Right now, Larry is happily roaming the green, unscarred mountains of West Virginia of his youth – “the mountains with no boundaries, no limits” as he described them in the film “Mountaintop Removal.” Larry is in a better place, and he probably has a baby squirrel in his pocket.
I’m especially happy that Larry was able to find some peace of mind late in life – he met a gentle and wonderful lady named Carol, and they were happily married for years. They were so sweet together.
What do we do now without Larry? We will keep on fighting to save the land and people of Appalachia “for everyone that comes after me and after you.”
And this is an incredibly important struggle. When you look at the issue of global warming, some of the predictions are very dire indeed.
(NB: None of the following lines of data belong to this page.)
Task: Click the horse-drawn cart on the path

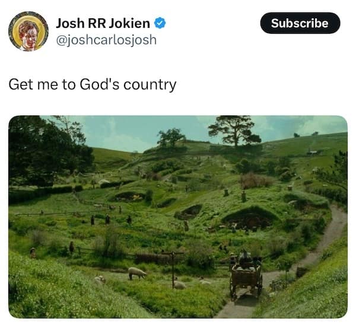Action: click(246, 275)
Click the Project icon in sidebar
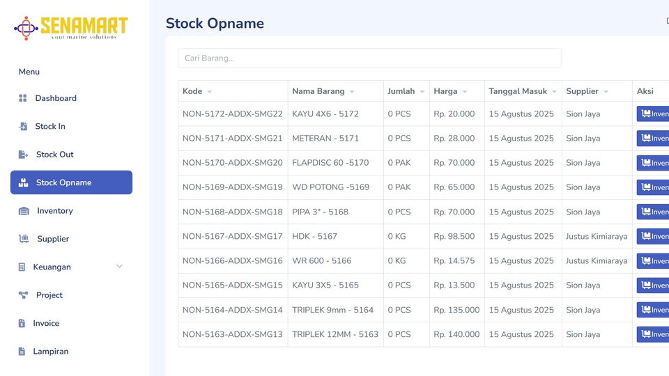 [23, 295]
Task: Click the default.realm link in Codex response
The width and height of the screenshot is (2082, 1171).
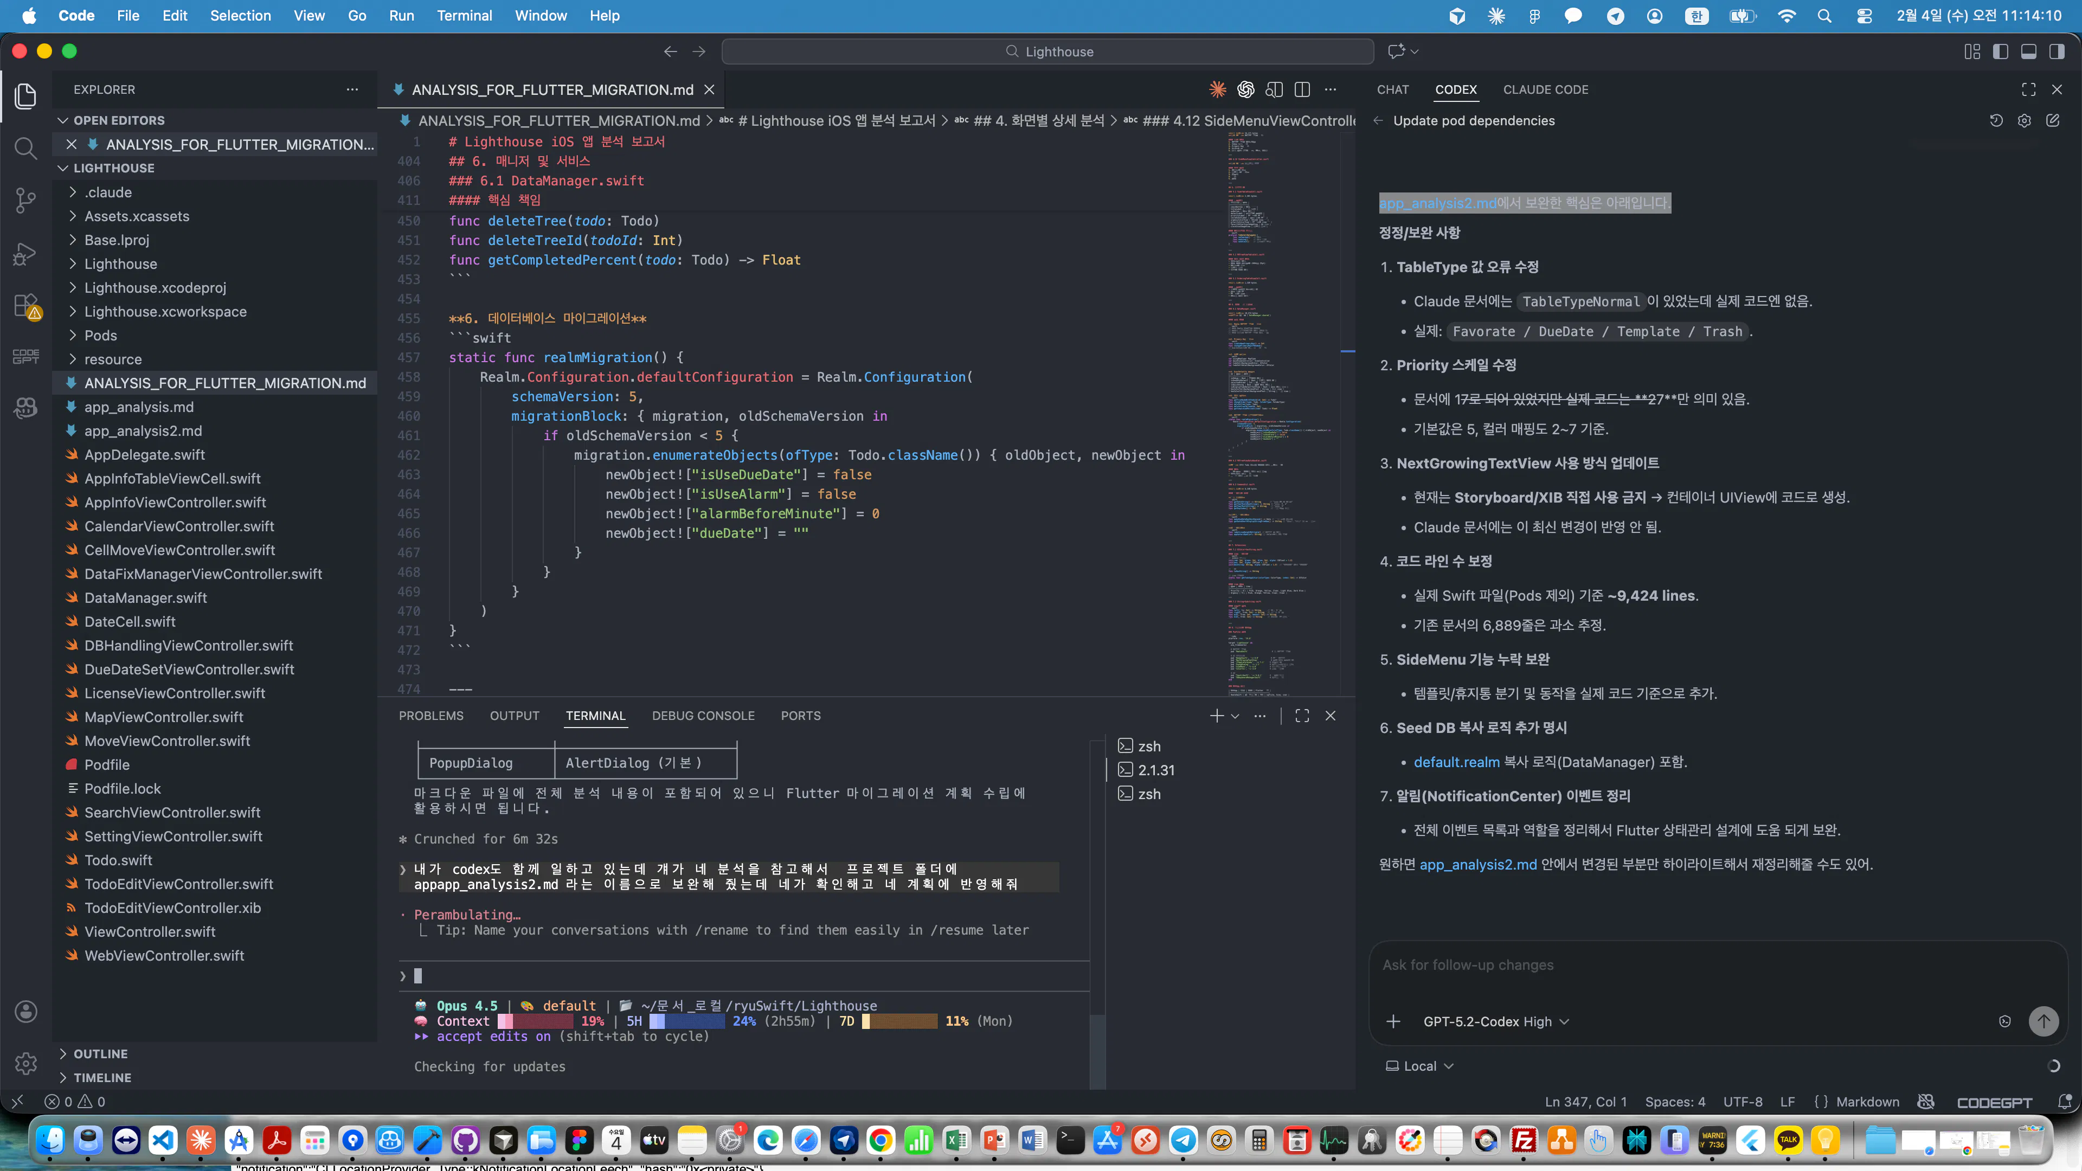Action: [1456, 762]
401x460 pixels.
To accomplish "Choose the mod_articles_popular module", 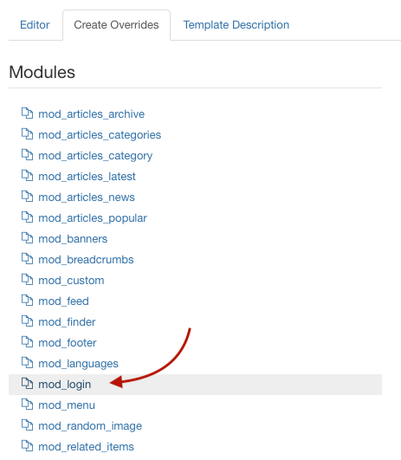I will click(x=93, y=218).
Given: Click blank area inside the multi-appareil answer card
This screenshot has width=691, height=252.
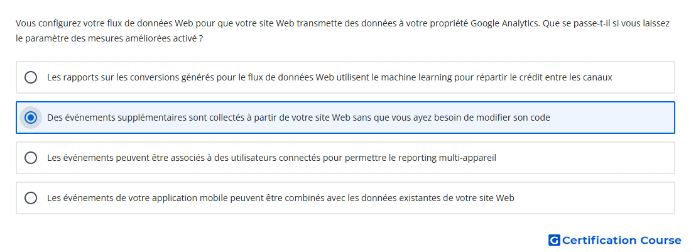Looking at the screenshot, I should 586,158.
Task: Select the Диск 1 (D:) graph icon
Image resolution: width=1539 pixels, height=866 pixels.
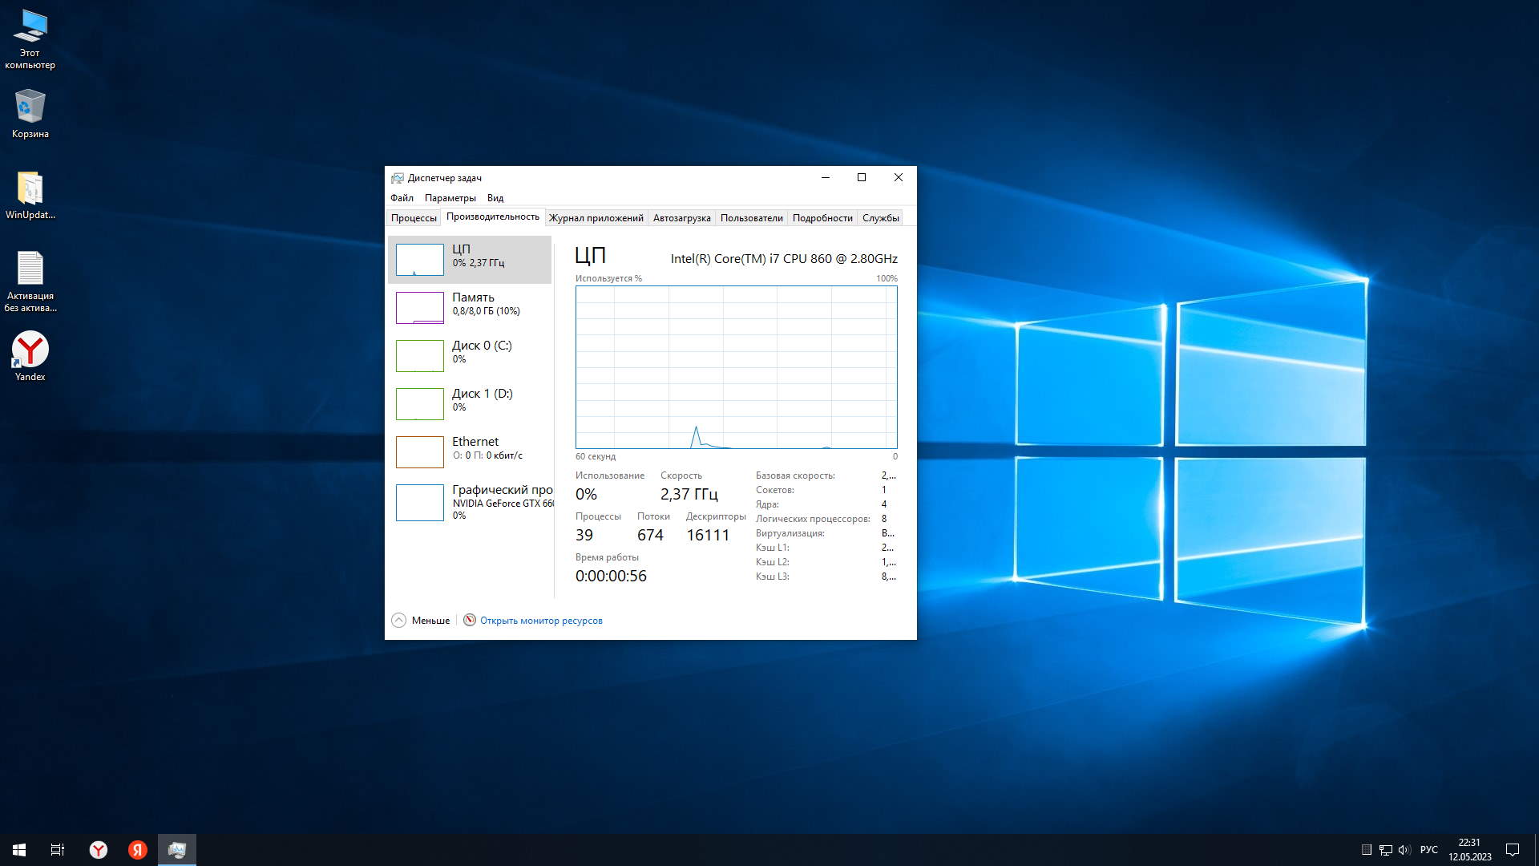Action: pyautogui.click(x=419, y=404)
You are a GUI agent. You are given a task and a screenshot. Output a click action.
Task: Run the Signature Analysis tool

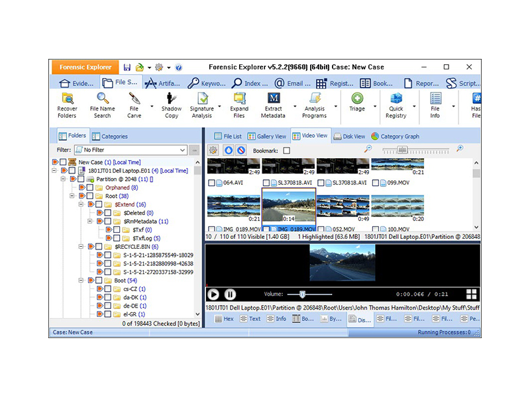coord(201,99)
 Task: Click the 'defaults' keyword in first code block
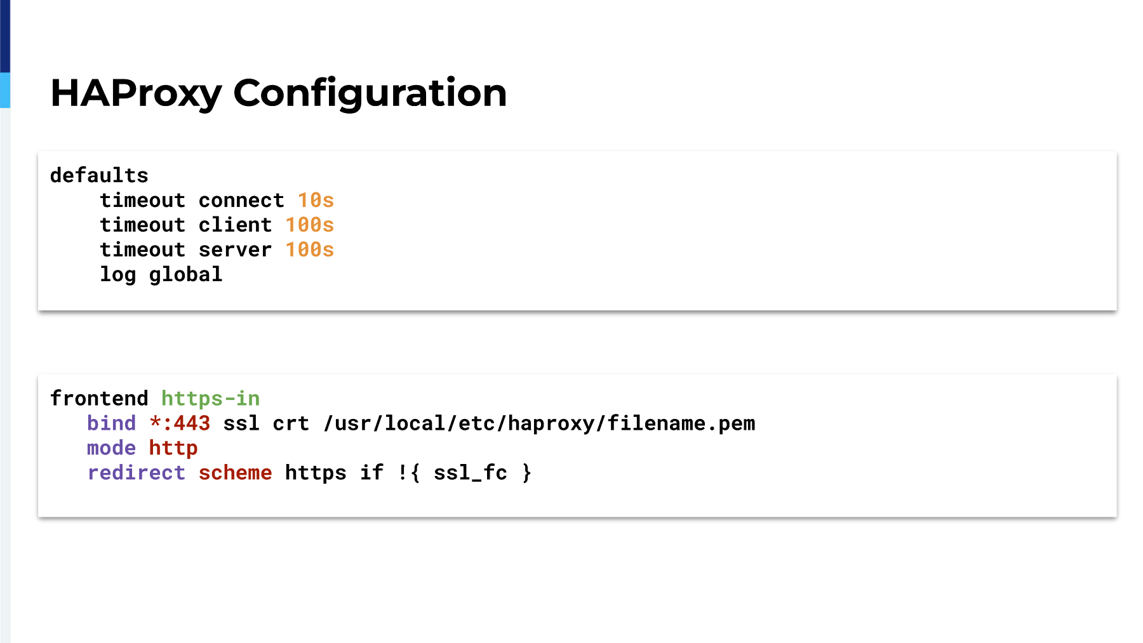tap(99, 175)
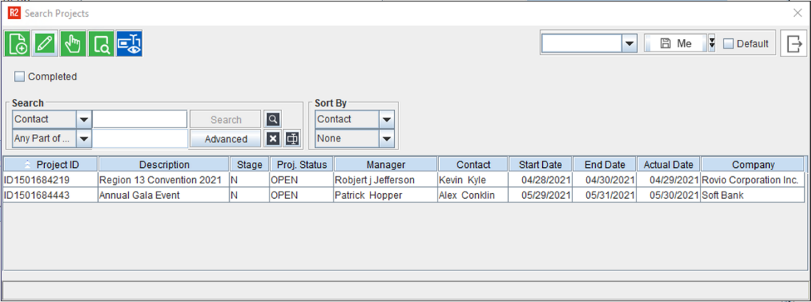Image resolution: width=811 pixels, height=302 pixels.
Task: Open the Sort By Contact dropdown
Action: (387, 119)
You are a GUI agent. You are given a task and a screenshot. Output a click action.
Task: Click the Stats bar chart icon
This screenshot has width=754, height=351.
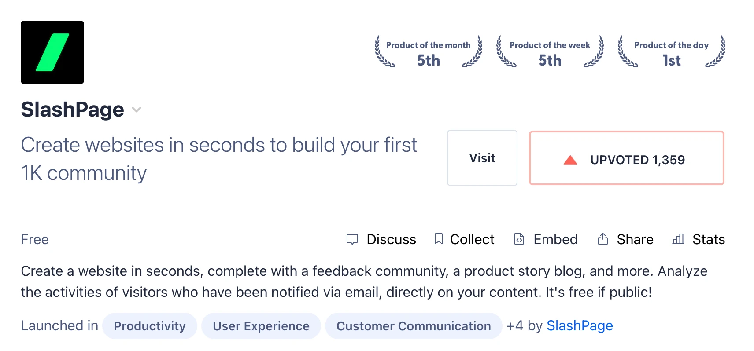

Burning coal is at the heart of the climate crisis, and if some experts are right, we are fast approaching a “tipping point” beyond which rising global temperatures cannot be reversed, no matter what we do. The earth will just keep warming and warming until …
Who are the people that are trying to stop this madness? There really aren’t very many of them, and there are even fewer that are actually willing to put their own life and safety on the line to help stop the destruction – the destruction of the very life support systems that are keeping us all alive.
Larry was one of those people. He was fearless and he was tireless.
I think that if the human race is able to survive runaway global climate change, there will one day be statues and monuments to the heroes of the planet like Larry Gibson, Judy Bonds, Laura Forman, Ken Hechler, Al Gore, James Hansen, Bill McKibben, Harry Caudill, John Cleveland and so many more – who have devoted their lives to stopping the worst ravages of coal. All of these people will be in the history books, and future students will read about them wonder why more average people didn’t try and help stop mountaintop removal and runaway climate change. They will look at the photos of RAMPS and Mountain Justice activists being arrested for non-violent civil disobedience with the same sense of wonder and disbelief that we feel today when we see the photos of civil rights protestors being attacked by Sheriff Bull Connor’s dogs. They will wonder – how could so many people have stood by and let the mountains be destroyed? Why didn’t more people get involved?
Will you join us? We need more Mountain Keepers, like Larry – do you dare to be one, too?